Dans un communiqué publié le mercredi 14 août par le ministère algérien de la Défense (MDN), et immédiatement relayé par tous les médias audiovisuels, journaux et sites électroniques locaux, le régime algérien annonce avoir mis en échec un plan terroriste, attribué ouvertement au Mouvement pour l’autodétermination de la Kabylie (MAK), et qui viserait à perturber le déroulement de la présidentielle anticipée du 7 septembre prochain.

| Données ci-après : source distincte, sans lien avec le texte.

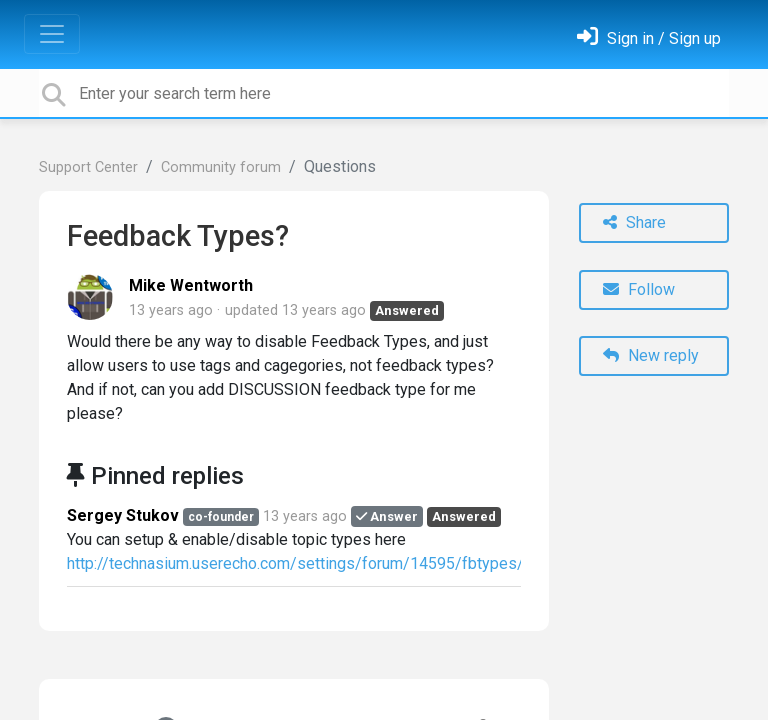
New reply (651, 355)
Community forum (221, 167)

Selon ce communiqué, «les services de sécurité combinés ont procédé, le 4 août 2024, au niveau du port de Bejaïa (5ème Région militaire), à l’arrestation du dénommé Zaïdi Moussa, en compagnie de son épouse, en possession d’une quantité d’armes à feu, de munitions, d’une somme d’argent en devises, ainsi que d’autres objets, minutieusement dissimulés dans leur véhicule, dans l’intention de les introduire clandestinement au pays depuis le port de Marseille (France)».

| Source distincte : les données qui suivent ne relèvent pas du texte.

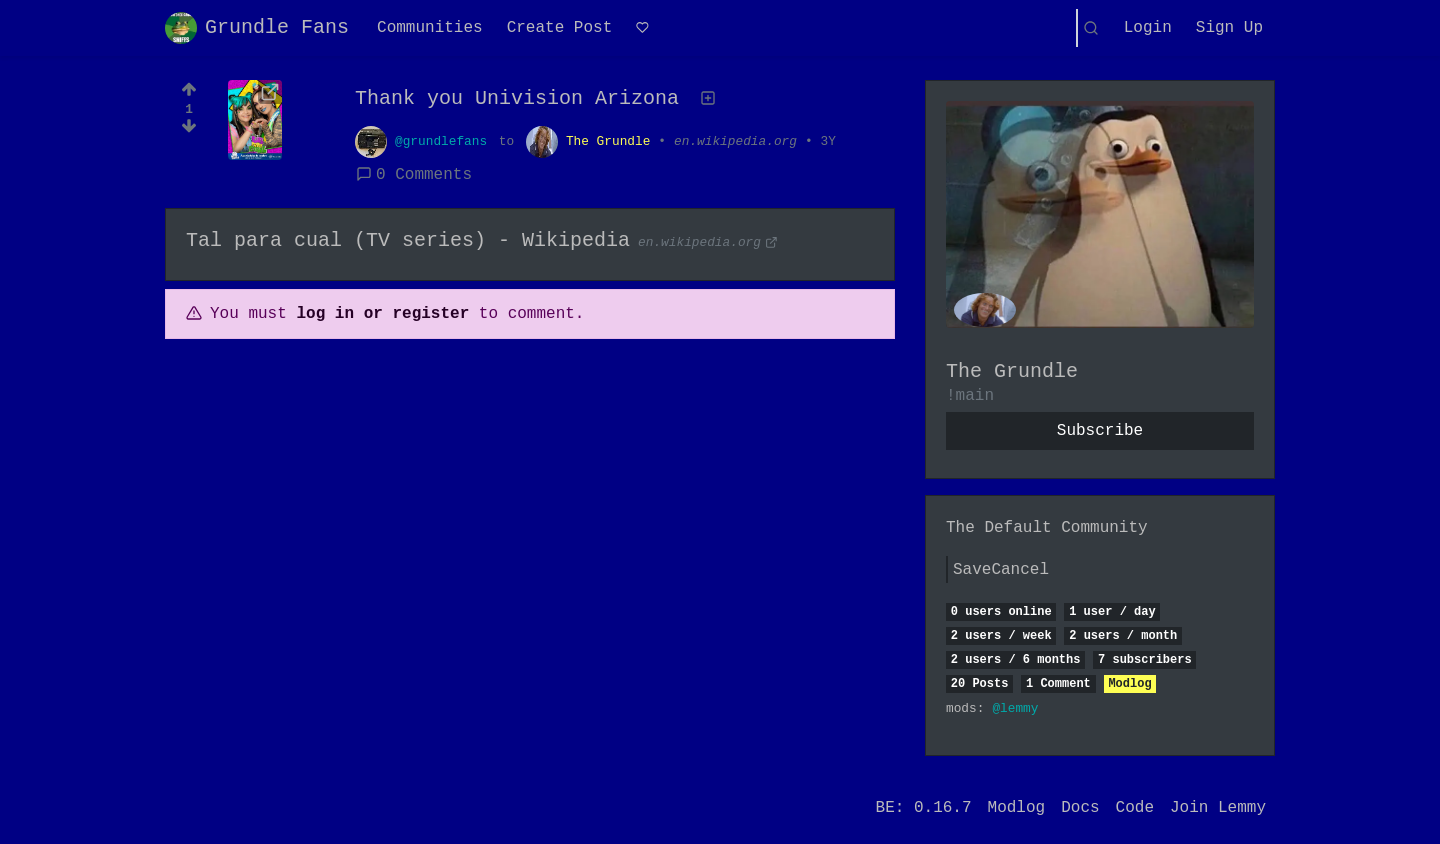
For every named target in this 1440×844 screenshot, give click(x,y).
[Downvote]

Cette affaire de saisie d’armes remonte donc à une dizaine de jours, soit au 4 août, date qui coïncide avec la Journée nationale de l’Armée algérienne. Elle a été instituée en juin 2022, et dès sa première édition, elle s’est empressée de décorer et réhabiliter les généraux ayant ensanglanté l’Algérie durant la décennie noire des années 90. Les deux principaux architectes de ce carnage, feu le général Khaled Nezzar et son compère, le général à la retraite Mohamed Mediène dit Toufik, ont été honorés par Tebboune le 4 août 2022.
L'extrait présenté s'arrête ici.